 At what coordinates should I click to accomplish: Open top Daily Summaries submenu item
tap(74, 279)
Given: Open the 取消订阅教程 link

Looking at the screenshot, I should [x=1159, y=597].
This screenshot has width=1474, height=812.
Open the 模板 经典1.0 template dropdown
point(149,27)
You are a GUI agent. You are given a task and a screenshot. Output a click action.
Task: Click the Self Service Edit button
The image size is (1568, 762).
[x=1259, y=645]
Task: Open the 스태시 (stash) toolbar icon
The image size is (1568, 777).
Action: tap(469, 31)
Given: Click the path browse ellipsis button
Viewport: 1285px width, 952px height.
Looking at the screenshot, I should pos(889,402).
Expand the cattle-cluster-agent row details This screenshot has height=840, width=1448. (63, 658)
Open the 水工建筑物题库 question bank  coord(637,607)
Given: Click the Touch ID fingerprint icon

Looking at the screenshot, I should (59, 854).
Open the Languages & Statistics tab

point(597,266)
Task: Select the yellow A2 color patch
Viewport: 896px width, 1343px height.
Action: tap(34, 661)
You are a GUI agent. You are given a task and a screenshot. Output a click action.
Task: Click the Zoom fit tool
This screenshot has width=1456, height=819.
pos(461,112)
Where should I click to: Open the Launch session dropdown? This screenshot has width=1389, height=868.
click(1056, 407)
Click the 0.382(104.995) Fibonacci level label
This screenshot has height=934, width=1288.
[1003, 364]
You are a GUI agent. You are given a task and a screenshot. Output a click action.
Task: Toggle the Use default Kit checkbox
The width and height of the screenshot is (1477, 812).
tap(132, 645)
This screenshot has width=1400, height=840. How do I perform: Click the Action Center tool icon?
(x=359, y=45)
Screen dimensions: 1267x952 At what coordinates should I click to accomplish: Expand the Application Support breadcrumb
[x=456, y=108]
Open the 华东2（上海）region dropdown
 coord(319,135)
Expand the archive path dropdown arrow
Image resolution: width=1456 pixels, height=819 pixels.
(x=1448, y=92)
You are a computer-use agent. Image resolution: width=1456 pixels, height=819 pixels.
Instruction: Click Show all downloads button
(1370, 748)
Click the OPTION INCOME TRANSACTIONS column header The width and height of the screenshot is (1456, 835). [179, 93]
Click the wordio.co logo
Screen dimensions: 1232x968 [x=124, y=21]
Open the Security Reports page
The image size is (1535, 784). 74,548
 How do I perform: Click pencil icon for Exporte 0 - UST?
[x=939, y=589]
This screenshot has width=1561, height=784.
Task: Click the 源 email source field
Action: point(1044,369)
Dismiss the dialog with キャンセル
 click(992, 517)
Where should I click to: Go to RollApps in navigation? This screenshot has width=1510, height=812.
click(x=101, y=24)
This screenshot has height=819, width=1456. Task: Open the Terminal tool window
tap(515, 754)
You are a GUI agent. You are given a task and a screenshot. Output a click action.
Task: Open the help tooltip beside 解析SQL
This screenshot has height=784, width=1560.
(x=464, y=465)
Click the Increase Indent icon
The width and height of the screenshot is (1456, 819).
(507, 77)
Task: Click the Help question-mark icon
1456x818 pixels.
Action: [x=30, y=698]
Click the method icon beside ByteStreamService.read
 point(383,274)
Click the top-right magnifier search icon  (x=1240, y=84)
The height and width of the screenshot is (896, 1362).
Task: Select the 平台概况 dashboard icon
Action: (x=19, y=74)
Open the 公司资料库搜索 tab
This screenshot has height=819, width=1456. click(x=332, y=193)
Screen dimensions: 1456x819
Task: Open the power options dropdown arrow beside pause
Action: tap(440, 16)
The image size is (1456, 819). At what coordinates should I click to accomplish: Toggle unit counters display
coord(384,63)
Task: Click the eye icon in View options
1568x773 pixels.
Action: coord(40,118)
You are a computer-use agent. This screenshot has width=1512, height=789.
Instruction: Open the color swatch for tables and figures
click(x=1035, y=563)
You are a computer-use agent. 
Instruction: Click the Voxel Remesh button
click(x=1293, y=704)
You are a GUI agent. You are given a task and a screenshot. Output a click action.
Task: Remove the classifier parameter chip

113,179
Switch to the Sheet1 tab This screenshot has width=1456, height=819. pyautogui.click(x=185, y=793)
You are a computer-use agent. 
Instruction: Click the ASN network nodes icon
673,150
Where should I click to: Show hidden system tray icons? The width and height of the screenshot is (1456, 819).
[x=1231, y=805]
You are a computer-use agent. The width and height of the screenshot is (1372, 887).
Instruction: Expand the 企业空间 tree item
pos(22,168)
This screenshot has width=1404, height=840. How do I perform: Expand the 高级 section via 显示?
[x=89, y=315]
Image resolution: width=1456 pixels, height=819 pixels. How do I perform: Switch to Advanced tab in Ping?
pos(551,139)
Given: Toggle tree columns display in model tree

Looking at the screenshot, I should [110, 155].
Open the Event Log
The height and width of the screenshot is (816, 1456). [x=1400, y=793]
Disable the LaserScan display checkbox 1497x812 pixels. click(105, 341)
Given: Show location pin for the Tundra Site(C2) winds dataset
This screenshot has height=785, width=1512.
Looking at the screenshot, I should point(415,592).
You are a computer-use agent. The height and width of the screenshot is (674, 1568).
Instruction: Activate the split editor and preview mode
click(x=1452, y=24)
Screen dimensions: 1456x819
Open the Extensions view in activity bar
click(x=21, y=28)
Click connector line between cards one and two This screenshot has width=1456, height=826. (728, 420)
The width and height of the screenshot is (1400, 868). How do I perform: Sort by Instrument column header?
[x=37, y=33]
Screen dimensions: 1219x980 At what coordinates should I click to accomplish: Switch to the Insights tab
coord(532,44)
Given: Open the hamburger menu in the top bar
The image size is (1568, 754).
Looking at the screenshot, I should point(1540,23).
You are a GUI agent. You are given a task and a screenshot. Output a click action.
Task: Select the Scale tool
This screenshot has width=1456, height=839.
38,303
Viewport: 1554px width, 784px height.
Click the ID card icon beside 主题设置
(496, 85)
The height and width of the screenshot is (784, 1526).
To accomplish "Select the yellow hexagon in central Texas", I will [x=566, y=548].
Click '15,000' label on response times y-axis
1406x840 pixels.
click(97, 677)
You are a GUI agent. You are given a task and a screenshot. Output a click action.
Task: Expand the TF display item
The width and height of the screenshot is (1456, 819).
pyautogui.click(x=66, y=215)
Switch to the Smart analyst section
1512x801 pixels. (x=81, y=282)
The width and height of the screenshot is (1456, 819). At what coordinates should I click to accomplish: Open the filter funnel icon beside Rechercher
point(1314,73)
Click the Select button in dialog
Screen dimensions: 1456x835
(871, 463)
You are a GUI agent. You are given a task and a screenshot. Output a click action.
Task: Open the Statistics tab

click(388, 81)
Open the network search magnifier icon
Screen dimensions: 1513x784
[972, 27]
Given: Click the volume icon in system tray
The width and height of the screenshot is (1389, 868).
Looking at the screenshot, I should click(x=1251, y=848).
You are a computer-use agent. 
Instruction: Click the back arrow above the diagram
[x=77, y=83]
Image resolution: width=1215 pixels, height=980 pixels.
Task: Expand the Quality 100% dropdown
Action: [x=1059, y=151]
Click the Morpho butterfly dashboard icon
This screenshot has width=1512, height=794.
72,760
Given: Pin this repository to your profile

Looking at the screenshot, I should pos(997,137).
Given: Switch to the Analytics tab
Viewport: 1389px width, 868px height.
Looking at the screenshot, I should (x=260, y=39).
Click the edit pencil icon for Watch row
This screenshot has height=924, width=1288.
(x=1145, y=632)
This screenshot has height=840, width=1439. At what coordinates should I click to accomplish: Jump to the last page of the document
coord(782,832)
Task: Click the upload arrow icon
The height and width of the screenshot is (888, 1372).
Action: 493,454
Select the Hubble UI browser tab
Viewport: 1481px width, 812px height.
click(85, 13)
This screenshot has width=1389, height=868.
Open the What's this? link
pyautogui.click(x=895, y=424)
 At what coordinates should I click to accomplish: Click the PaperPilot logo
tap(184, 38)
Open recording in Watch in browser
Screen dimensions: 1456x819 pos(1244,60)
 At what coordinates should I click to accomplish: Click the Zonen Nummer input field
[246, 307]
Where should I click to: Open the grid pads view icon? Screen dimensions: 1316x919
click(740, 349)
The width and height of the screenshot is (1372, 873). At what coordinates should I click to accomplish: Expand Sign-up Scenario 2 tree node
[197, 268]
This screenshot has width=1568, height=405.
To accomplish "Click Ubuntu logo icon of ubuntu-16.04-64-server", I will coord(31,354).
============
# TASK TO CARRY OUT
The required output is each line of the entries that contains the word "question".

# EXERCISE RESULT
Open the 水工建筑物题库 question bank  coord(637,607)
Task: Click the Help question-mark icon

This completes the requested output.